A lo lejos veo a Klara, mi mejor amiga, con la mano levantada en forma de saludo.
—Hej. ¿Cómo estás? —me pregunta una vez estamos juntas.
«Soy sueca. Los suecos no muestran sus sentimientos», me recuerdo.
Carraspeo, tratando de ocultar mi malestar.
—Bien —mi voz sale natural, sin temblores ni titubeos—. León y yo lo hemos dejado. —Finjo que nada se rompe dentro de mí.
—Oh —deja escapar una mínima exclamación en la que no se distingue más que indiferencia: indiferentes, otro estereotipo del que nos hemos adueñado los habitantes de este pueblo.
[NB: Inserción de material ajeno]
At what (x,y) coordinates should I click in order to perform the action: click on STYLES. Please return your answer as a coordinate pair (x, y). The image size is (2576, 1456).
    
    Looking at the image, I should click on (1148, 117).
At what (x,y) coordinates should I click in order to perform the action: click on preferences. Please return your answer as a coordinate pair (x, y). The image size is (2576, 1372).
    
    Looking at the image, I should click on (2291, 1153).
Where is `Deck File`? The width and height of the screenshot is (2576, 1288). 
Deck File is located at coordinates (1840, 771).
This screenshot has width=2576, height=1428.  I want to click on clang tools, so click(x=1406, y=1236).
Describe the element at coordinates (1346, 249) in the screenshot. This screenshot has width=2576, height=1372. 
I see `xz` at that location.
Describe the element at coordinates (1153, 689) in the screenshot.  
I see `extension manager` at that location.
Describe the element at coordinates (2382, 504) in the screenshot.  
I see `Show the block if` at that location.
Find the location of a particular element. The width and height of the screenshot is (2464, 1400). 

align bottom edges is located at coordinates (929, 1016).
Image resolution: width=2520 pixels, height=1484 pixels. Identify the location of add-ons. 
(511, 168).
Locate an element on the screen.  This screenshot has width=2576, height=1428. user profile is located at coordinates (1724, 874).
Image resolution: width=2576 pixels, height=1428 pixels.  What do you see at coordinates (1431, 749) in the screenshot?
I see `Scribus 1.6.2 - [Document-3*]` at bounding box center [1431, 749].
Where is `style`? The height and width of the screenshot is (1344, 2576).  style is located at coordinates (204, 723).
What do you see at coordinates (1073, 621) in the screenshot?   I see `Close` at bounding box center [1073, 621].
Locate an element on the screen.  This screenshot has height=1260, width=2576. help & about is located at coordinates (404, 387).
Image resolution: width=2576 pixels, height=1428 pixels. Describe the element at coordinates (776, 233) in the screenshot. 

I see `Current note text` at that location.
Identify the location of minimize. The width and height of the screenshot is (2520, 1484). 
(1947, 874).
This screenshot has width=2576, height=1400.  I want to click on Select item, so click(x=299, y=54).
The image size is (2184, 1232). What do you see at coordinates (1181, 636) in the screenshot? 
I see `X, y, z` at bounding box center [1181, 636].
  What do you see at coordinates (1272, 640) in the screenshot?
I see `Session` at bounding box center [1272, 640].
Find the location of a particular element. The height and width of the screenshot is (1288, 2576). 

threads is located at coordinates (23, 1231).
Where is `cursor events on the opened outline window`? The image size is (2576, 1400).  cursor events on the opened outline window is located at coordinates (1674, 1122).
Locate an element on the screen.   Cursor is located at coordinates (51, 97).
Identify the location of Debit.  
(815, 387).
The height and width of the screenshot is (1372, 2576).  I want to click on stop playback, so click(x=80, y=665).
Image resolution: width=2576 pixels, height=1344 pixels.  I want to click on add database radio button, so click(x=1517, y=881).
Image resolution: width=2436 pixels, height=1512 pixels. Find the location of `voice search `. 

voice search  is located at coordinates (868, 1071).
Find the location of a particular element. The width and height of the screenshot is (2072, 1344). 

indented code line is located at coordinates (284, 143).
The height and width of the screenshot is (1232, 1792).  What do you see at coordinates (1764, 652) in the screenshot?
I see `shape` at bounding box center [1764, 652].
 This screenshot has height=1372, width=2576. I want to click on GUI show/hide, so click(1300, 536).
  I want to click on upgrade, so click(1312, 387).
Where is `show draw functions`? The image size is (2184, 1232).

Sin pronunciar una palabra más —cosa que agradezco—, caminamos hacia el instituto. La mayoría de escuelas en Visby no lo parecen —se dice que así no te dan ganas de pegarte un tiro nada más verlas—. La nuestra, perfectamente, se podría confundir con una casa; el exterior es agradable: sus paredes son de piedra y están cubiertas de varias capas de pintura amarilla, el tejado es de ladrillo rojo y los ventanales, altos y estrechos, permiten que la luz natural bañe el interior.
Una ráfaga de aire caliente me da de lleno al cruzar la puerta; cerca de esta hay instalados, en el suelo, unos raspadores para quitar la nieve de nuestras botas.
Aunque fuera estamos bajo cero, la calefacción está tan alta que siento el sudor recorrer todo mi cuerpo y necesito quitarme el abrigo, el gorro y los guantes; Klara y yo nos dirigimos hacia nuestras taquillas para dejarlos.